Secure-core Windows Servers: Why are they so important

Photo of author
Written By JasonWashington

Lorem ipsum dolor sit amet consectetur pulvinar ligula augue quis venenatis. 

Microsoft has recently been focusing on hardware security. Windows 11 requires the use of TPMs (or other security systems) to ensure your software is secure and that your operating system is not compromised. This hardware-based security approach is not limited to personal and desktop systems. Windows Server 2022 provides many of these tools for your data center.

Must Read: jl audio subwoofer

What is secure-core in Windows Servers?

Secured-core server is a hardware-based security tool that protects your servers from the moment they boot. Your systems will be protected by stopping malicious code running by using either digital signatures or checking the code as it runs to authenticate drivers and applications. Secured-core is built on modern processors’ hardware security features, such as AMD’s ASP secure processor which helps to manage and lock down the trusted execution environments used for secure boot.

Microsoft will use a hardware root of trust to manage its secure-core platform. It is starting with TPM-based systems. The Trusted Platform module can be either firmware- or hardware-based. It provides a secure environment for digital signatures, encryption keys, checksums, hashes, and certificates. It doesn’t have to be large; it just needs to be secure.

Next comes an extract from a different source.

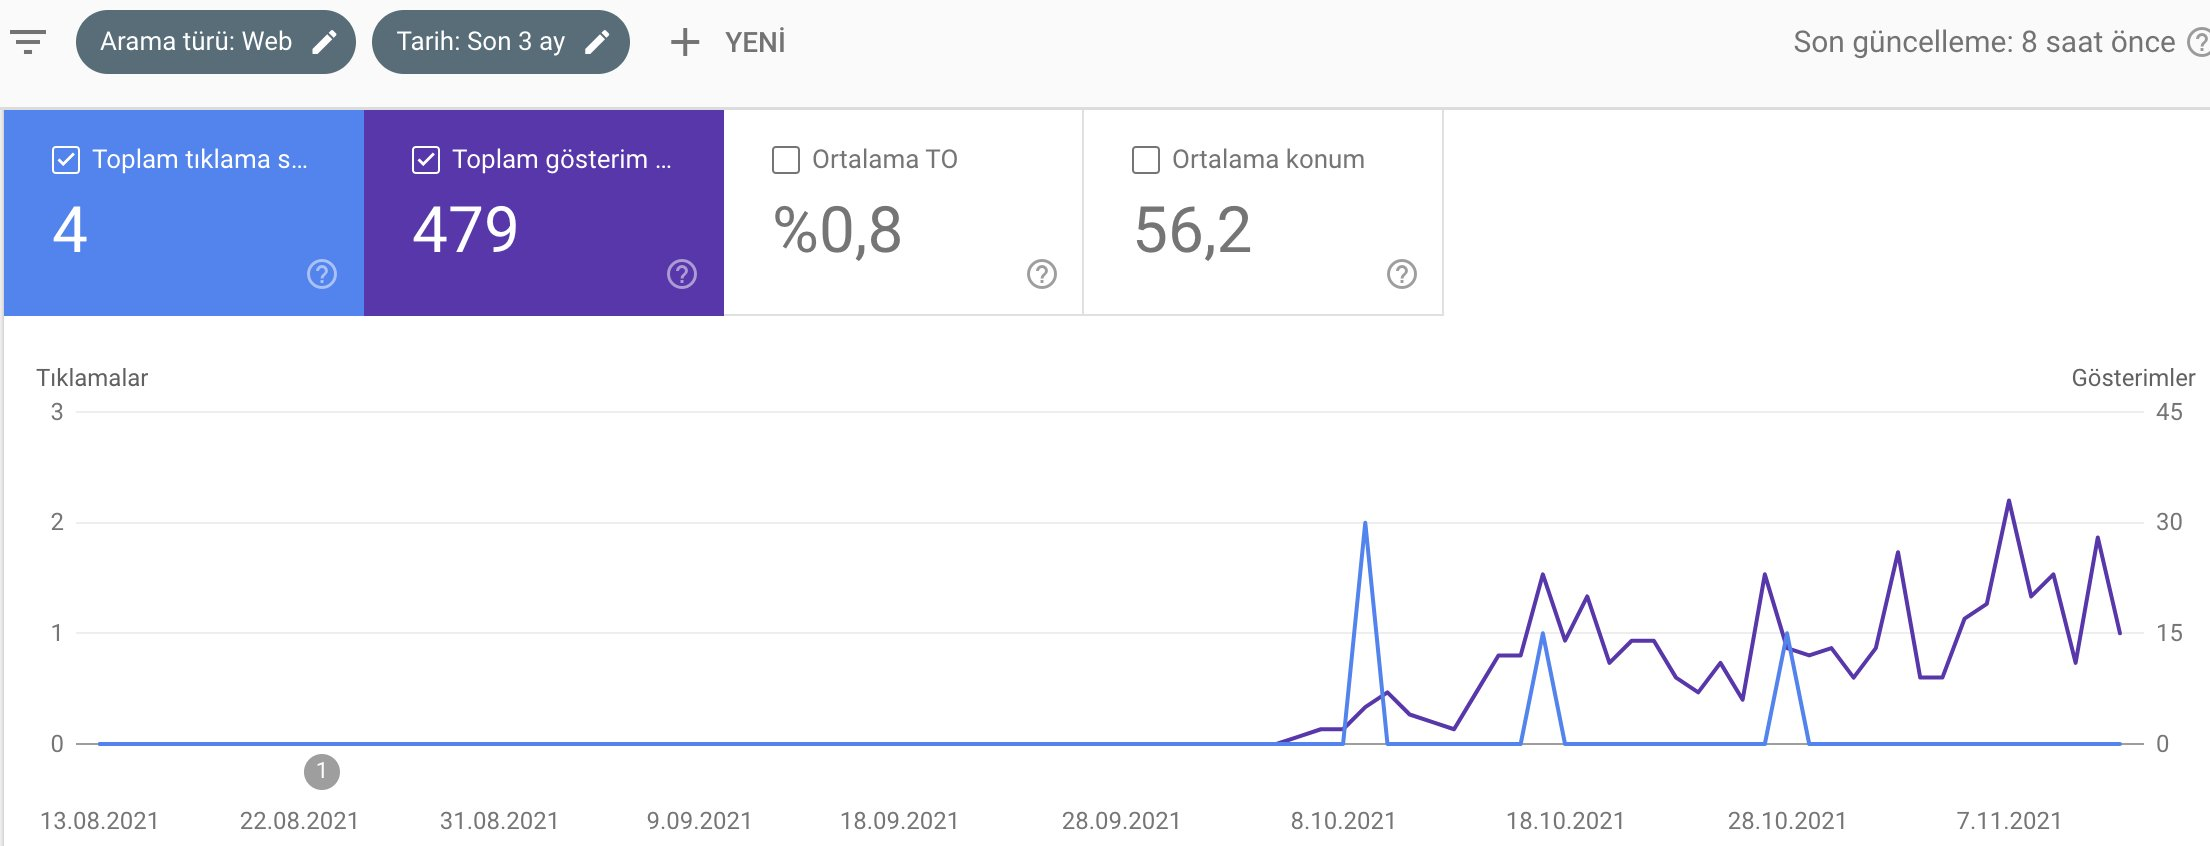The height and width of the screenshot is (846, 2210).
Task: Click the click spike near 8.10.2021
Action: point(1365,524)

Secure-core systems require a second generation TPM.

First and foremost, the TPM is used to verify the integrity of the BIOS and firmware of a server. It uses pro-loaded signatures. These signatures are set up when the hardware is manufactured and will depend on the manufacturer. This allows you to check that the OS has not been installed before your server starts to boot. This creates a secure boot service similar to Windows.

We can use the TPM to manage signed documents as part of what Microsoft calls a dynamic root trust for measurement. As software updates are made and new services installed, the way that systems boot can change. This involves measuring the load of various components and then storing these measurements and verifying them. DRTM is a way to verify that your environment boots correctly. This reduces the risk of rootkits and other low-level malware infecting your servers.

Never Miss: camera hard case

Virtualization-based security

Virtualization-based security is an important part of secured-core. Windows Server uses the hypervisor functionality in modern processors to isolate critical processes from the rest. It creates a restricted environment for admin logins, which helps to protect your credentials. The virtualized log-on environment is protected from background applications. This means that malware cannot steal passwords or IDs by monitoring your keystrokes.

VBS supports more than Windows’ log-on services. This secure section of memory can be used by Windows to manage security tools and protect them from attacks. This virtual secure mode allows code to be checked before execution. It also controls how Windows creates new pages of memory and checks them before they are allowed to execute. This extra precaution code cannot write to executable pages, significantly reducing the chance of buffer overflow.

Hypervisor-protected Code Integrity also adds an additional layer of protection to Windows Kernel. This is known in Windows security settings as Memory Integrity. It checks all kernel mode code before it runs. Windows can block unsigned drivers. The VBS levels reduce the chance of malware infecting the kernel. This feature is part of the Microsoft signed driver tools, and the recently announced smart app control service.

These techniques have the advantage of protecting your systems from malware and reducing the chance of bugs infecting your servers. It is a good coincidence that many malware techniques are similar to common kernel mode and driver failures. Tools like HVCI or VBS can help keep systems reliable.

Also Read: illinois hunting license

Secured-core management

Secure-core functionality can be managed from Windows Admin Center. This allows you to enable it on supported hardware and without the need to manually manage each machine. Although the best way to get security-core functionality working is from the first boot of a server, as it is possible to test everything on a clean system with no downtime, you can still use services such as Memory integrity. These techniques offer a higher level of protection than an unprotected server, even if malware is lurking on your servers.

Microsoft offers other management tools to secure-core systems. For example, you can use it with MDM delivered policies to lock down configurations. Anyone with admin rights can accidentally turn off a secured core service. We need additional protections that reverse any changes made. For example, HVCI will automatically be turned on if it is needed and turned off. This ensures that servers are following your centrally applied security guidelines.

Most Popular: solve a rubiks cube

This is just the first generation Microsoft’s secure core approach. The second generation uses technologies such as its Pluton security processor, which provides a proactive protection model that is more effective than the passive TPM. Pluton’s advantage is its ability to update the security subsystem using the same tooling Microsoft uses for Azure Sphere secure Internet of Things platform. Updates are pushed out regularly, similar to Patch Tuesday but at a hardware-level level. You’ll always have the most recent version of your processor’s security firmware. There’s no need to maintain updates across multiple data centers.

Secured core is a tool that can help you make your systems safer. You shouldn’t abandon your existing security tools and models even though secured core is running. An attacker with a dedicated goal can still have opportunities. They just need to work at a higher level than the Windows kernel and attack parts of the stack.

It’s still a good idea to implement secured-core servers within your network. Although secured core is not a perfect defense, it can significantly reduce your risk and require very little effort on your part. That is always a win.